I'm with you on most of your post, however you missed a critical part of what I wrote about hunting. Neither he nor I believe in killing for the sake of killing - so if you'r enot going to eat it, don't shoot it. We have hunted birds, and gone fishing together - and when we get more than we can use, the remainder goes to a soup kitchen or similar charity.

 

There is some truth to the rest of what you posted, but let's be clear. If I were still an orthodox jew, I would not be dating this man. I have not been orthodox in about 23 years, since my finace died. I keep kosher, because I always have - it's not the huge a deal to me. However I will not turn my kitchen traif on a whim. AND so that my sister can eat in my house, I will have to maintain some kosher things (including the barbecue grill she bought me!).

 

You made a lot of really good points however - and I need to seriously think about them.

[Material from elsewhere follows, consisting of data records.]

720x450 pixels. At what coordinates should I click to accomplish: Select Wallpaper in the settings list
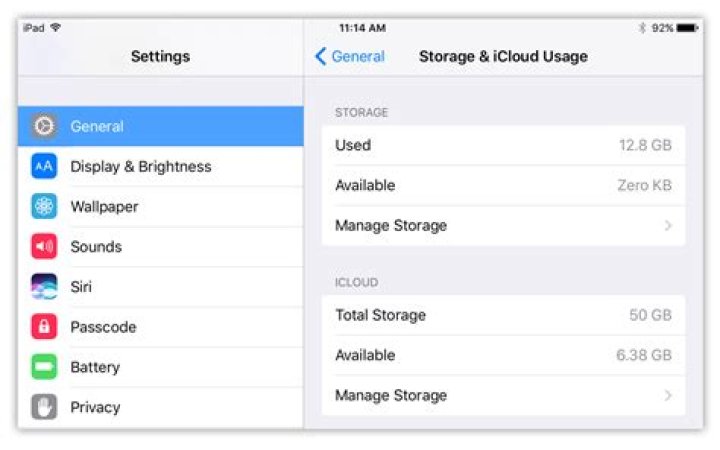click(105, 207)
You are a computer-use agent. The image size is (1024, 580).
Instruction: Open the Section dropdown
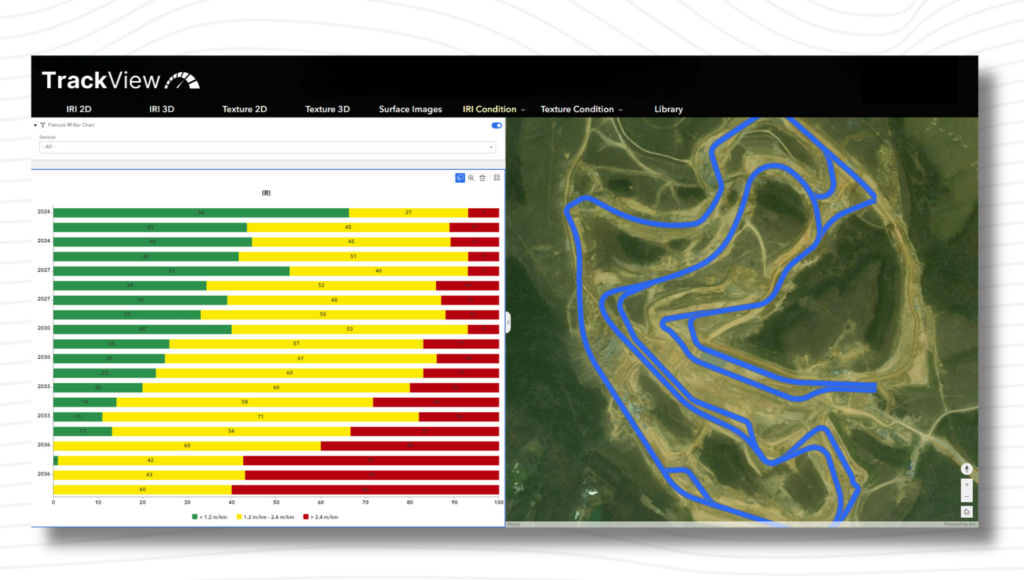(x=268, y=147)
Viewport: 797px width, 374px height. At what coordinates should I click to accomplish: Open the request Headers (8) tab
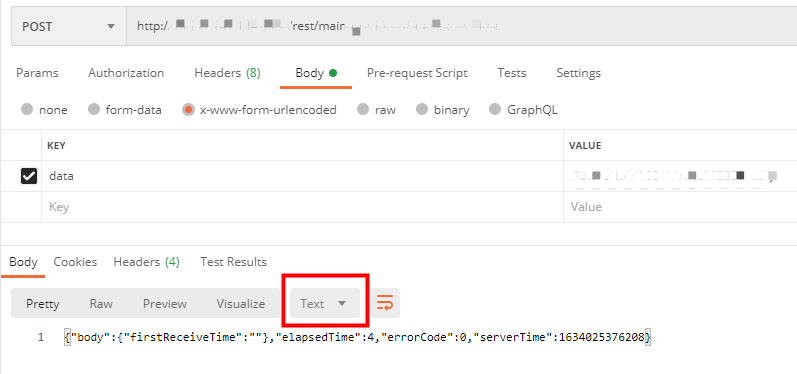tap(227, 73)
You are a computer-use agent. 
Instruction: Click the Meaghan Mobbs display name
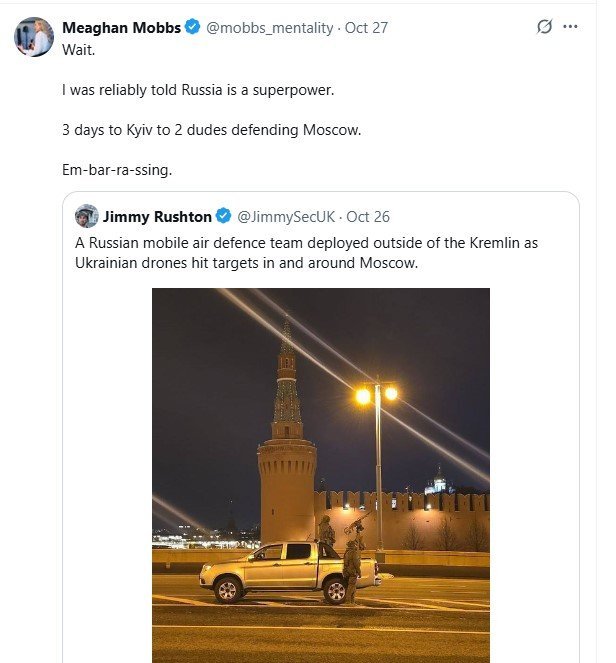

LadyJane also made some excellent points - that I am struggling with. I agree with her that I was him to WANT to marry me - and be excited etc about it. Hence the reason why I dislike ultimatums.

 

I think your Uncle probably had it right - but that was more like an implied ultimatum.

 

I don't know!!! We are having a joint counseling session on Tuesday - guess we will see. It is very interesting - when my therapist first heard about my b/f, he didn't like him at all. Once he got to know him he did a 180 and thinks I need to stick it out because we have something special.

 

Also FYI once my mother got over the fact that he is not Jewish - my mother pretty much likes him. I wouldnt say she is head over heels - on the other hand my mother and I are worlds apart on everything we say or do - so I take that with a grain of salt. However my mother does not object to him. How's that?